## Instructions:
**1.** Decide whether each statement agrees with the co-sedimentation study summary below. Answer yes or no for each and quote the deciding words of the summary.
(a) The derived expressions were checked against both simulations and literature data.
(b) The derived expressions agreed poorly with simulation results.
(c) The approach applies to only one biological system.
**2.** Answer these questions from the co-sedimentation study summary below:
(a) What does Kd stand for?
(b) What kind of assays supplied the experimental data that the derived formulas were fitted to?
(c) What were the simplified analytical expressions developed for?
**3.** List every section heading in the co-sedimentation study summary below.

## Selected excerpt:
Purpose of the Study:

  • To derive general and simplified analytical expressions for equilibrium co-sedimentation data.
  • To enable accurate determination of stoichiometry (n) and dissociation constant (Kd) for ligand-macromolecule binding.
  • To validate the derived expressions against simulations and literature data.

Main Methods:

  • Derivation of general mathematical expressions for macromolecule coverage and bound ligand fraction.
  • Development of approximations for simplified analytical expressions.
  • Application of derived formulas to fit experimental data from equilibrium co-sedimentation assays.
  • Validation using computational simulations and literature data.

Main Results:

  • General expressions for bound ligand fraction and macromolecule coverage were successfully derived.
  • Simplified analytical expressions were developed for practical data fitting.
  • The derived expressions showed excellent agreement with simulation results.
  • The method effectively determined binding parameters (n and Kd) from literature data.

Conclusions:

  • The developed analytical expressions provide a robust and simplified approach for analyzing equilibrium co-sedimentation data.
  • This method facilitates accurate extraction of key binding parameters (stoichiometry and dissociation constant).
  • The approach is broadly applicable for characterizing ligand-macromolecule interactions in various biological systems.

## Record excerpts:
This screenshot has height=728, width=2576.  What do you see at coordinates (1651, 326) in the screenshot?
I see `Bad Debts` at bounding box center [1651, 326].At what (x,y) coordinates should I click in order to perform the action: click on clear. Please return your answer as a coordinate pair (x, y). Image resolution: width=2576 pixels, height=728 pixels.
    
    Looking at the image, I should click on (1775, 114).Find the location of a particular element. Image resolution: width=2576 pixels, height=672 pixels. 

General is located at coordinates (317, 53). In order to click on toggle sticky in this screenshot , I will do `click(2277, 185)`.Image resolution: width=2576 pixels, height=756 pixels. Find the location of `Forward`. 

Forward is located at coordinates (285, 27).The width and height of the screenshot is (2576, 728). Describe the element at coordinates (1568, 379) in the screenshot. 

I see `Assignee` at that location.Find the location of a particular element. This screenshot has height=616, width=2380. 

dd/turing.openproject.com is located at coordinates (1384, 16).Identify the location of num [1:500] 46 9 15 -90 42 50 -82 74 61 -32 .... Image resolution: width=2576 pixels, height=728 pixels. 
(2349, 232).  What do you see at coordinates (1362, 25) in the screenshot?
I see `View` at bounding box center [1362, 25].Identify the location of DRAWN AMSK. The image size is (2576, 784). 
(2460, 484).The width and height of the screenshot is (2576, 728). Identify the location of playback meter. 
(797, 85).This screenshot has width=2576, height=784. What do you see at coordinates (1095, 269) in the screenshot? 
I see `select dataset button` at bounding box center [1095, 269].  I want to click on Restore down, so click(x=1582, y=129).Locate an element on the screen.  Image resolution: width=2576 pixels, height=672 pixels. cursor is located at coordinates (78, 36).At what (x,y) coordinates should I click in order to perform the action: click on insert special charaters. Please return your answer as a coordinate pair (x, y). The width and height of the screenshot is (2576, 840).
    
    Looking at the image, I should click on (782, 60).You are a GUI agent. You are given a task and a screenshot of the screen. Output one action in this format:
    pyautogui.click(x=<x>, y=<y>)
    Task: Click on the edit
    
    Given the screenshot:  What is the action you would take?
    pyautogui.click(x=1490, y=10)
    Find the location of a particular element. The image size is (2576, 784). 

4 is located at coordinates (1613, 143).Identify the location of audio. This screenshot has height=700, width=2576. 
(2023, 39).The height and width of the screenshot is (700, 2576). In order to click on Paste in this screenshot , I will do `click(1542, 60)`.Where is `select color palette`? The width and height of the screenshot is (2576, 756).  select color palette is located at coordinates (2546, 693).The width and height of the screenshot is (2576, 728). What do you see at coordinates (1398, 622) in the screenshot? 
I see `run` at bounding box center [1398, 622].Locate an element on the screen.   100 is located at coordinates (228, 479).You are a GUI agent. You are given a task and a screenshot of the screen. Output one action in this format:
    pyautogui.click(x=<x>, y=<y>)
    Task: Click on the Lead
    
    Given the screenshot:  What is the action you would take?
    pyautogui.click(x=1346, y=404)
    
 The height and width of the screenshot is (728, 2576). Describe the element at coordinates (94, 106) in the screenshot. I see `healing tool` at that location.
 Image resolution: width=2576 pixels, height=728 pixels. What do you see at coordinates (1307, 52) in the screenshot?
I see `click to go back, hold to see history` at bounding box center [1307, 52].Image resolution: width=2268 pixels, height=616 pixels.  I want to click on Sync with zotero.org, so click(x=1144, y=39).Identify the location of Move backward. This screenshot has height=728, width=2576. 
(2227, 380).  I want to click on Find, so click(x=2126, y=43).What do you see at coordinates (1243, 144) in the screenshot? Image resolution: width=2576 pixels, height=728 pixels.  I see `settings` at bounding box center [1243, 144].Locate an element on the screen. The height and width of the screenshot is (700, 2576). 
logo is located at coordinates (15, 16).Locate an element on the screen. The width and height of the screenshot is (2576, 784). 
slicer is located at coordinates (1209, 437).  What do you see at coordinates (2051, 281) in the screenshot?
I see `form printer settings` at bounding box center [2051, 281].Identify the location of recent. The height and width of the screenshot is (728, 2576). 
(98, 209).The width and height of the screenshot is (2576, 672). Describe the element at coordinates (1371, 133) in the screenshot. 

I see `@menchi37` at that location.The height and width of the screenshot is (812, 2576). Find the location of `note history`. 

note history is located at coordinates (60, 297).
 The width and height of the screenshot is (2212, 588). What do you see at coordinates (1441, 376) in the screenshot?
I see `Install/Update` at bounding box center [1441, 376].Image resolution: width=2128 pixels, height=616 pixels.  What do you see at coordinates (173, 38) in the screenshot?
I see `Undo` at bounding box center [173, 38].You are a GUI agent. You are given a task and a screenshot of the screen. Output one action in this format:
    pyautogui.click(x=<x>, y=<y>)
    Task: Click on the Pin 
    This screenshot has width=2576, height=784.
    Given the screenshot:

## Solutions in order:
**1.**
(a) Yes: "To validate the derived expressions against simulations and literature data."
(b) No: "The derived expressions showed excellent agreement with simulation results."
(c) No: "The approach is broadly applicable for characterizing ligand-macromolecule interactions in various biological systems."

**2.**
(a) Dissociation constant
(b) Equilibrium co-sedimentation assays
(c) Practical data fitting

**3.**
Purpose of the Study
Main Methods
Main Results
Conclusions